Deeper scrapings are needed for suspected demodicosis, deep enough to cause capillary ooze.
Sample several sites, collect plenty of material, and divide amongst several slides to make thin suspensions, which are quicker and easier to examine efficiently.
An alternative method for obtaining surface material, including Oxyuris equi eggs, surface‐living ectoparasites, hair fragments, exfoliated cellular material, and surface microorganisms for direct microscopical examination or after staining; it is less traumatic and avoids the risk of injury associated with skin scrapes. This technique is particularly useful for identification of chorioptic mange mites which are highly motile, but also allows detection of other pathogens including dermatophytes and yeasts.
A piece of clear adhesive tape (e.g. 3M Scotch Crystal, Sellotape Clear) is applied to the lesional area 3–4 times (
Figure 1.5
).
Tape is applied (sticky side down) to a microscope slide over a drop of liquid paraffin for direct examination or over a drop of blue dye from a rapid Romanowsky‐type stain kit.

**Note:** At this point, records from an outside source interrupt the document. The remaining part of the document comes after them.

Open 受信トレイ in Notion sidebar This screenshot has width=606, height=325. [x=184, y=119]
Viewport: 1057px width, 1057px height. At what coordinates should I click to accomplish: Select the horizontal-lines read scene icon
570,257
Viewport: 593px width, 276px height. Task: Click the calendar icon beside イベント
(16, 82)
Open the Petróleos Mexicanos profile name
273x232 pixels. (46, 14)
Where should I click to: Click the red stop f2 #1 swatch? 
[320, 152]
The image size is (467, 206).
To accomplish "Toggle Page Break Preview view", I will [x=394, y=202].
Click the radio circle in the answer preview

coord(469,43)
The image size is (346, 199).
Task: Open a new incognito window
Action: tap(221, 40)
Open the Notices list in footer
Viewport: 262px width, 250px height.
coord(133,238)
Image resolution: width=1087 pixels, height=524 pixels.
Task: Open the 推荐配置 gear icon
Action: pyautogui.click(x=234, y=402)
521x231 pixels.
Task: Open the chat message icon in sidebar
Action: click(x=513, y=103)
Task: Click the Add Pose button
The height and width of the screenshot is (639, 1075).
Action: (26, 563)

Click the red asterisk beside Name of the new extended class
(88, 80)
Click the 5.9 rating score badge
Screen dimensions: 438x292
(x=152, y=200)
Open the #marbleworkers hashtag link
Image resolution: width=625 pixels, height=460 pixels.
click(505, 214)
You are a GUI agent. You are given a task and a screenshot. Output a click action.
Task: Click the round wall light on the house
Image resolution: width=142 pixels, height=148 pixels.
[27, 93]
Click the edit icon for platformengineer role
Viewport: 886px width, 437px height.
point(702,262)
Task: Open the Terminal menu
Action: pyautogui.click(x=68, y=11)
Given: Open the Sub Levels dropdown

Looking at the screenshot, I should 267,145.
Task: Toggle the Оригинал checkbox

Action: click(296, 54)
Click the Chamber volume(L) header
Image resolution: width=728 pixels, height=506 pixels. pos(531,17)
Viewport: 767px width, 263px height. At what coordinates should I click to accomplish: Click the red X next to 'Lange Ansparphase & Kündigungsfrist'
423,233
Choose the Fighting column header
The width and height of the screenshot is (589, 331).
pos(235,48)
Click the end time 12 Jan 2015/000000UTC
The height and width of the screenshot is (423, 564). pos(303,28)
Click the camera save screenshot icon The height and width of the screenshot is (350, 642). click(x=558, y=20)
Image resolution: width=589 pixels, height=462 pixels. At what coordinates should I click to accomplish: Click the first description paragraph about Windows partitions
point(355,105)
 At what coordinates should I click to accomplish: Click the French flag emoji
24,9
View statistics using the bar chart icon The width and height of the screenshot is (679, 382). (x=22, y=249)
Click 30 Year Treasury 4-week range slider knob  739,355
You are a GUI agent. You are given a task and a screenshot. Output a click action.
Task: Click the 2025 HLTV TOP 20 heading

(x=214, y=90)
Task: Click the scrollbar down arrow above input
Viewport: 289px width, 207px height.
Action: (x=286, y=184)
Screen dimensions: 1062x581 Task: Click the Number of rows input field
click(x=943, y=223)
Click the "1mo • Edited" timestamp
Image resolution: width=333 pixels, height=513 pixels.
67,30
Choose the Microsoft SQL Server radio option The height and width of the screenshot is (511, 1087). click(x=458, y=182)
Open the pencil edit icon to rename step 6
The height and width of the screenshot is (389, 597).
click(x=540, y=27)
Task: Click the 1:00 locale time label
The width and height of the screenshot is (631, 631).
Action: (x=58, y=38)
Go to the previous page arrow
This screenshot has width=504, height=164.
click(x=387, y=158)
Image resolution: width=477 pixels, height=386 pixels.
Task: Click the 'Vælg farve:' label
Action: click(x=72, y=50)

Excessive mounting medium or stain is removed by wiping with soft paper towel prior to microscopical examination.
Figure 1.5 Surface adhesive tape sampling.
From fresh, exudative, crusted, excoriated, or pustular lesions, a direct impression smear can be made for cytological examination and for microorganisms.
Press a glass slide against the concave undersurface of a removed exudative crust, or against the surface of a freshly exposed lesion.
For an intact pustule, gently break the overlying skin with a 25 g needle and press a clean glass slide to the ruptured lesion, or purulent material may be collected in the needle bevel and then transferred to the glass slide.
For lesions at sites where it is difficult to apply a slide directly, material can be collected with a dry swab and then rolled onto a glass slide.
Air‐dry the slide and store in a slide box prior to heatfixing (for Gram staining) or immersion in methanol (for Romanowsky‐type staining).
For older, crusted lesions this technique enables microscopical examination of dried exudate.
Representative sample of crust is placed on a glass slide with a few drops of normal saline.
Material is finely chopped and macerated with a scalpel blade.
Slide is left in a warm place for 20–30 min to allow rehydration of cellular material.
Any large clumps of debris are gently removed prior to thorough drying and heat fixing of the remaining suspension prior to staining with a rapid Romanowsky‐type stain kit.
May be useful for bacteriology and fungal culture and collecting material for cytological examination.
If the sample is to be processed within 30 min of collection, a dry, sterile swab can be used for bacterial and fungal culture, and smears. Otherwise, place swabs into suitable transport media (e.g. Amies charcoal medium, or Copan ESwabs).
Samples collected from the skin surface may not be representative of the causative agent, so collect pus from an intact pustule or the underside of a freshly removed scab, or submit biopsy material for culture. Useful cultures may sometimes be obtained from a dry crust by rehydrating with sterile normal saline prior to processing.
This technique is used for sampling nodules, masses, and enlarged superficial lymph nodes.
A 20–22 g needle can be used, with or without a 5 ml syringe. The area to be aspirated should be carefully cleaned and disinfected.
The needle is inserted into the nodule (
Figure 1.6
), mass, or lymph node and used to probe the tissue in several places, initially without aspirating, and subsequently whilst gently aspirating.